# What the task requires:
Please recast every one of the rows below as a Markdown table with two columns, No. and Line, pairing a running number with each line and leaving out blank lines.

# Materials provided:
═══

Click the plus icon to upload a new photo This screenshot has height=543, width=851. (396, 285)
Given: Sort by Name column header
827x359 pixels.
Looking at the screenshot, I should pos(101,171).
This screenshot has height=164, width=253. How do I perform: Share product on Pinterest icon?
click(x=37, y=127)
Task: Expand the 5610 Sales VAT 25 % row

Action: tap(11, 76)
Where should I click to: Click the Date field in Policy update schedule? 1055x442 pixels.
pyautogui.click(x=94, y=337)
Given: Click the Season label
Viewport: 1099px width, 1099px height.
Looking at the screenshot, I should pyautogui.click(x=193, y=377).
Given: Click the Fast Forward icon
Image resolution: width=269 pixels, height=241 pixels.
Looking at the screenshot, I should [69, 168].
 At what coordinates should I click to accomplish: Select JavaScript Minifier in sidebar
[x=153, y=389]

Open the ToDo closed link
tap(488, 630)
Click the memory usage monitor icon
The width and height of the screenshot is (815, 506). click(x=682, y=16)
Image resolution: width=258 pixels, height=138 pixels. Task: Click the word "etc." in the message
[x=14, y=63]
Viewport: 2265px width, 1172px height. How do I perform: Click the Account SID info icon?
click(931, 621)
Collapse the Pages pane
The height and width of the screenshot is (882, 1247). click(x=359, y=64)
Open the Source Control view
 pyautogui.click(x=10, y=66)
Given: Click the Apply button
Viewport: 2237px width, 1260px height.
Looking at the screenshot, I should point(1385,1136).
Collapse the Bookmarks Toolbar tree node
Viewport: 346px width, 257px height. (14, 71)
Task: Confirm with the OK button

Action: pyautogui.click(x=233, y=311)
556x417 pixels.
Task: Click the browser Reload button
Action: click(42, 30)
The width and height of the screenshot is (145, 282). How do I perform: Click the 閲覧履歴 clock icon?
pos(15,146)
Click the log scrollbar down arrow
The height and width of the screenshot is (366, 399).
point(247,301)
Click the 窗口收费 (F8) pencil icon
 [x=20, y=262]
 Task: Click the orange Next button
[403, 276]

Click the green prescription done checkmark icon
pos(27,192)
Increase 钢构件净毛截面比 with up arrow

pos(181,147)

═══

# Solution:
| No. | Line |
|---|---|
| 1 | Click the plus icon to upload a new photo This screenshot has height=543, width=851. (396, 285) |
| 2 | Given: Sort by Name column header |
| 3 | 827x359 pixels. |
| 4 | Looking at the screenshot, I should pos(101,171). |
| 5 | This screenshot has height=164, width=253. How do I perform: Share product on Pinterest icon? |
| 6 | click(x=37, y=127) |
| 7 | Task: Expand the 5610 Sales VAT 25 % row |
| 8 | Action: tap(11, 76) |
| 9 | Where should I click to: Click the Date field in Policy update schedule? 1055x442 pixels. |
| 10 | pyautogui.click(x=94, y=337) |
| 11 | Given: Click the Season label |
| 12 | Viewport: 1099px width, 1099px height. |
| 13 | Looking at the screenshot, I should pyautogui.click(x=193, y=377). |
| 14 | Given: Click the Fast Forward icon |
| 15 | Image resolution: width=269 pixels, height=241 pixels. |
| 16 | Looking at the screenshot, I should [69, 168]. |
| 17 |  At what coordinates should I click to accomplish: Select JavaScript Minifier in sidebar |
| 18 | [x=153, y=389] |
| 19 | Open the ToDo closed link |
| 20 | tap(488, 630) |
| 21 | Click the memory usage monitor icon |
| 22 | The width and height of the screenshot is (815, 506). click(x=682, y=16) |
| 23 | Image resolution: width=258 pixels, height=138 pixels. Task: Click the word "etc." in the message |
| 24 | [x=14, y=63] |
| 25 | Viewport: 2265px width, 1172px height. How do I perform: Click the Account SID info icon? |
| 26 | click(931, 621) |
| 27 | Collapse the Pages pane |
| 28 | The height and width of the screenshot is (882, 1247). click(x=359, y=64) |
| 29 | Open the Source Control view |
| 30 |  pyautogui.click(x=10, y=66) |
| 31 | Given: Click the Apply button |
| 32 | Viewport: 2237px width, 1260px height. |
| 33 | Looking at the screenshot, I should point(1385,1136). |
| 34 | Collapse the Bookmarks Toolbar tree node |
| 35 | Viewport: 346px width, 257px height. (14, 71) |
| 36 | Task: Confirm with the OK button |
| 37 | Action: pyautogui.click(x=233, y=311) |
| 38 | 556x417 pixels. |
| 39 | Task: Click the browser Reload button |
| 40 | Action: click(42, 30) |
| 41 | The width and height of the screenshot is (145, 282). How do I perform: Click the 閲覧履歴 clock icon? |
| 42 | pos(15,146) |
| 43 | Click the log scrollbar down arrow |
| 44 | The height and width of the screenshot is (366, 399). |
| 45 | point(247,301) |
| 46 | Click the 窗口收费 (F8) pencil icon |
| 47 |  [x=20, y=262] |
| 48 |  Task: Click the orange Next button |
| 49 | [403, 276] |
| 50 | Click the green prescription done checkmark icon |
| 51 | pos(27,192) |
| 52 | Increase 钢构件净毛截面比 with up arrow |
| 53 | pos(181,147) |